## Task item:
Your task is to repeat the entries exactly from their first line through the line with "Given: Expand the Копировать эффекты submenu", and to stop there.

## Data records:
------------------------------------------------------------------------

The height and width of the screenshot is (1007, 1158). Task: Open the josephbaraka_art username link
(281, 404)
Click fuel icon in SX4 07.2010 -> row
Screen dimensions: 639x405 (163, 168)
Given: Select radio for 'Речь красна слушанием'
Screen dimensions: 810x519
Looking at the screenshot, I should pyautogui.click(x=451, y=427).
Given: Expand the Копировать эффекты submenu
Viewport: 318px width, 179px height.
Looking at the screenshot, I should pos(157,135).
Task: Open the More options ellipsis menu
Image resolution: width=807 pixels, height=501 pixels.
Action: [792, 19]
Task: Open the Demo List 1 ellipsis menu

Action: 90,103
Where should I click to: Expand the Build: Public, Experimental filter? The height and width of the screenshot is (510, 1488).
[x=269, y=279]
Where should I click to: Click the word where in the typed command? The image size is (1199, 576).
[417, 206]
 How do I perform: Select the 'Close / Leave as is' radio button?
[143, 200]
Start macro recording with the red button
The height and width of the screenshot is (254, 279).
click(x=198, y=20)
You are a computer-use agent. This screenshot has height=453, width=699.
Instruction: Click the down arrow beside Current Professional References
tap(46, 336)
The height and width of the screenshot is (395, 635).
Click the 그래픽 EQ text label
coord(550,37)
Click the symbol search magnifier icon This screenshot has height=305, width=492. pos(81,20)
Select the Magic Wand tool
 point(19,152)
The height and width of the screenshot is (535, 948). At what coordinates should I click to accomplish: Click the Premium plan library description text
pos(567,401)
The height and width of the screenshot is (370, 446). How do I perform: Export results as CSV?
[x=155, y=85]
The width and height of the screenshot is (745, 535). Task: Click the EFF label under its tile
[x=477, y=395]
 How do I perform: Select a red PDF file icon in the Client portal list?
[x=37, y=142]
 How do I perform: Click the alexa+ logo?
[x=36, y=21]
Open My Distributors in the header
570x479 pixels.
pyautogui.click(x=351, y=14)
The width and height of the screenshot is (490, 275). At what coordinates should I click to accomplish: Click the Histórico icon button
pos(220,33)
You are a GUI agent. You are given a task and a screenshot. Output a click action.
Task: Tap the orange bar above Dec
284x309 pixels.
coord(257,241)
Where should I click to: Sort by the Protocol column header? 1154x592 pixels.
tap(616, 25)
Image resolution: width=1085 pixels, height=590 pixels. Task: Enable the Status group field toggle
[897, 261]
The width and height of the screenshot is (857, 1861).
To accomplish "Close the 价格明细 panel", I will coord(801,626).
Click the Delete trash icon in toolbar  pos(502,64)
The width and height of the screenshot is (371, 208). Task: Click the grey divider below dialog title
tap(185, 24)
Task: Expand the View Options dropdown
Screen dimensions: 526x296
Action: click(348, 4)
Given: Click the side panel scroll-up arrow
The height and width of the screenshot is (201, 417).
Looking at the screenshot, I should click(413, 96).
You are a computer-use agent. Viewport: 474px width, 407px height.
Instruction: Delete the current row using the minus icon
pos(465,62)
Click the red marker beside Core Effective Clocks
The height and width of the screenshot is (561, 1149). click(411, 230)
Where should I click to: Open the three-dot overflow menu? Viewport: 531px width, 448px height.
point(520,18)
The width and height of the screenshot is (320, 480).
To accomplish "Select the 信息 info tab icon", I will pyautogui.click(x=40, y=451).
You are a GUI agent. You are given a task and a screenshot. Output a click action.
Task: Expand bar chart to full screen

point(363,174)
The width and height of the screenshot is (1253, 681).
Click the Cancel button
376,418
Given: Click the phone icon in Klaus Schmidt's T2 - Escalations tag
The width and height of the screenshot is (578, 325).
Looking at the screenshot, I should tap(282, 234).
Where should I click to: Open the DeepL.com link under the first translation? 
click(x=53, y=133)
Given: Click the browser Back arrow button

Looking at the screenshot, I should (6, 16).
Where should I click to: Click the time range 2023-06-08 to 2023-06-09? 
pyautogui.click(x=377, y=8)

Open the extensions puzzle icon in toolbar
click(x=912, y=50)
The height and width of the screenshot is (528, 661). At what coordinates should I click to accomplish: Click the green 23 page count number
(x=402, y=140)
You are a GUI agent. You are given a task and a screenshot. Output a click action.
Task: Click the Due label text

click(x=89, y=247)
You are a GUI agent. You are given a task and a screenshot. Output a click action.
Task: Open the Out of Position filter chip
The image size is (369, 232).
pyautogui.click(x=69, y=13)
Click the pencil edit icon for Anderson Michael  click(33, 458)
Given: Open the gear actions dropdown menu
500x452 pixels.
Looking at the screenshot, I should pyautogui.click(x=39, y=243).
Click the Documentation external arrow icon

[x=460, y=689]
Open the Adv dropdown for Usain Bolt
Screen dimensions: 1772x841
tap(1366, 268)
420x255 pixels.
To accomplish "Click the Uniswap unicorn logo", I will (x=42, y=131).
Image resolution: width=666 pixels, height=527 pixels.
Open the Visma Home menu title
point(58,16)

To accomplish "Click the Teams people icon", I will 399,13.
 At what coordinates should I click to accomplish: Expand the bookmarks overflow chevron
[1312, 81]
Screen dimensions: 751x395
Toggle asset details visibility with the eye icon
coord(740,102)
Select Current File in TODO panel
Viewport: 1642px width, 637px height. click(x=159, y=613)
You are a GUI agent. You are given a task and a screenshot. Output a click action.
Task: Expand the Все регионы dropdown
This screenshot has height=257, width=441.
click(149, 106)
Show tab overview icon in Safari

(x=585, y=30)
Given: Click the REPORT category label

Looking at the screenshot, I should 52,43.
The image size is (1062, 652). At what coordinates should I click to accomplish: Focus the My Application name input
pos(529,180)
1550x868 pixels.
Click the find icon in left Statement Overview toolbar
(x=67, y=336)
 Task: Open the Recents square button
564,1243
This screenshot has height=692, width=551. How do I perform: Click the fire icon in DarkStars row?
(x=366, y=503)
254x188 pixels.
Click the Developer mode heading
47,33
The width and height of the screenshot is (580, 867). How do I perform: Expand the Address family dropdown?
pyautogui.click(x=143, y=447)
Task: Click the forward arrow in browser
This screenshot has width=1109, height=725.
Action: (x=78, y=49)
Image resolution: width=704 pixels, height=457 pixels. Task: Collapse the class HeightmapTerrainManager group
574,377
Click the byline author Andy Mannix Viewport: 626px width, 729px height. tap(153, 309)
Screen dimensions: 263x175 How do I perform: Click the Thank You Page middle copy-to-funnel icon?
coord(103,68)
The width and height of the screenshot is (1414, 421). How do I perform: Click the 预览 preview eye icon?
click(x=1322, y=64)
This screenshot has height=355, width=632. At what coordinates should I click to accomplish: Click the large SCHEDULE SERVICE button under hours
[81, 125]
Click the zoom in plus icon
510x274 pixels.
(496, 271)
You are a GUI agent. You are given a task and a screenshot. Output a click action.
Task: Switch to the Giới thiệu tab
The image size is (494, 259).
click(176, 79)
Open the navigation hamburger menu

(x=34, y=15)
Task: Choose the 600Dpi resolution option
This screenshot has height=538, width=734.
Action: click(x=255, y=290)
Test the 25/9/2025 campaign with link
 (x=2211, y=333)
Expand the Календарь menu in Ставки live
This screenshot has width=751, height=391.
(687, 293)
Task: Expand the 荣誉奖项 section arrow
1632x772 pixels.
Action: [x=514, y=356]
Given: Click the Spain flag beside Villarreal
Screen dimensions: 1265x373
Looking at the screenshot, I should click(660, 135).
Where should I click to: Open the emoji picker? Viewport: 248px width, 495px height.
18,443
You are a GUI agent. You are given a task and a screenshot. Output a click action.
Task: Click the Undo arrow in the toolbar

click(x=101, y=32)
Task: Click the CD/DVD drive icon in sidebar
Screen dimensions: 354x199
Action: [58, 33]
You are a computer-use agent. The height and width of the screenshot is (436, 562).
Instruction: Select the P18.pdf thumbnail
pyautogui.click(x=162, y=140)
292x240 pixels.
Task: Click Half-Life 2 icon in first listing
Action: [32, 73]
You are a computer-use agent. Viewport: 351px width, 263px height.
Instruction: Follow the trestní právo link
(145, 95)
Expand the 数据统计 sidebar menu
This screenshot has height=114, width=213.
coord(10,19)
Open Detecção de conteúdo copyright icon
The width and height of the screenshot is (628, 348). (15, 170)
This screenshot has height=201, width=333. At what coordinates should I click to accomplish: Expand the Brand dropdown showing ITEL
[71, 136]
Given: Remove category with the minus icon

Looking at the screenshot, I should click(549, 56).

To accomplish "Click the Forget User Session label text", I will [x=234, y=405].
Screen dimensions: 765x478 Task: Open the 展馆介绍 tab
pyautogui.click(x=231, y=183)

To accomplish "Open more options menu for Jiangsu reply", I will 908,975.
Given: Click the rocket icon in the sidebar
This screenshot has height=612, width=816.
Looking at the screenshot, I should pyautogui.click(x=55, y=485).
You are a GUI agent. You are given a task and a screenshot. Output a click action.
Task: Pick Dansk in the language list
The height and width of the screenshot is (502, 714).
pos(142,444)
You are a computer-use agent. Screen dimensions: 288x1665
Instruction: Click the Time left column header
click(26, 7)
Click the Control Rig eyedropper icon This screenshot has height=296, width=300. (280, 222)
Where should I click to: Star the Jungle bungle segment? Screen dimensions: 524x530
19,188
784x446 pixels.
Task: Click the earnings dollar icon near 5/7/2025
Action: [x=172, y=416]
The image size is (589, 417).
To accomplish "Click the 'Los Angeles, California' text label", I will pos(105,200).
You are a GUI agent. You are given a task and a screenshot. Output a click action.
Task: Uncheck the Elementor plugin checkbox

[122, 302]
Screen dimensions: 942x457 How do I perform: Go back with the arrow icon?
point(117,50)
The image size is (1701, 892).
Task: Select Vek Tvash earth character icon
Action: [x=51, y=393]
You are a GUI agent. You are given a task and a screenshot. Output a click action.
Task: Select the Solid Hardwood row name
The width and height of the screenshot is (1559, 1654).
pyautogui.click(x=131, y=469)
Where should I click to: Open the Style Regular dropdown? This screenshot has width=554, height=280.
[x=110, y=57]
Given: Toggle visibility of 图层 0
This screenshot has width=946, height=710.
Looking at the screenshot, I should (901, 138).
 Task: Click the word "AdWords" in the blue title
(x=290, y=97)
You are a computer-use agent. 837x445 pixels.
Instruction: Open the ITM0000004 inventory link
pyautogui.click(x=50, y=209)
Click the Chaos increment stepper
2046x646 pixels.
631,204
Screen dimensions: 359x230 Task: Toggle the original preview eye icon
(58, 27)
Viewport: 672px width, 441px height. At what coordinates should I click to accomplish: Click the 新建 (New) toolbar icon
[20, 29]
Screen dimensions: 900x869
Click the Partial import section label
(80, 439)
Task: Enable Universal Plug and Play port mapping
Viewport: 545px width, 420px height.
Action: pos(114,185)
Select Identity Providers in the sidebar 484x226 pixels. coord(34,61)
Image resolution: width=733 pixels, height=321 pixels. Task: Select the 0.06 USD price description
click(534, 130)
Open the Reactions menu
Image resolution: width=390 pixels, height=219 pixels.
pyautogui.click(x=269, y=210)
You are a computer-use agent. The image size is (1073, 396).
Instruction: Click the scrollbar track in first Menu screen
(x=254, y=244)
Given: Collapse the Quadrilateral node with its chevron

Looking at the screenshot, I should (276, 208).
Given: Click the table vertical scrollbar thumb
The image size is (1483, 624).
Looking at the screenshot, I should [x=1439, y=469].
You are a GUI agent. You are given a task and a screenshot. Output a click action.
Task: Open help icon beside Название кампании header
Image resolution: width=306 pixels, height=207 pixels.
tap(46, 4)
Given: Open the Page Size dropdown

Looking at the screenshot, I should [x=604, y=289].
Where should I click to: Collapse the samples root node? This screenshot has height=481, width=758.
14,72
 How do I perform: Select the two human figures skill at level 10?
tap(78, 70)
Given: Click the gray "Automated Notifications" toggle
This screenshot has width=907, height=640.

------------------------------------------------------------------------

## Response to the exercise:
The height and width of the screenshot is (1007, 1158). Task: Open the josephbaraka_art username link
(281, 404)
Click fuel icon in SX4 07.2010 -> row
Screen dimensions: 639x405 (163, 168)
Given: Select radio for 'Речь красна слушанием'
Screen dimensions: 810x519
Looking at the screenshot, I should pyautogui.click(x=451, y=427).
Given: Expand the Копировать эффекты submenu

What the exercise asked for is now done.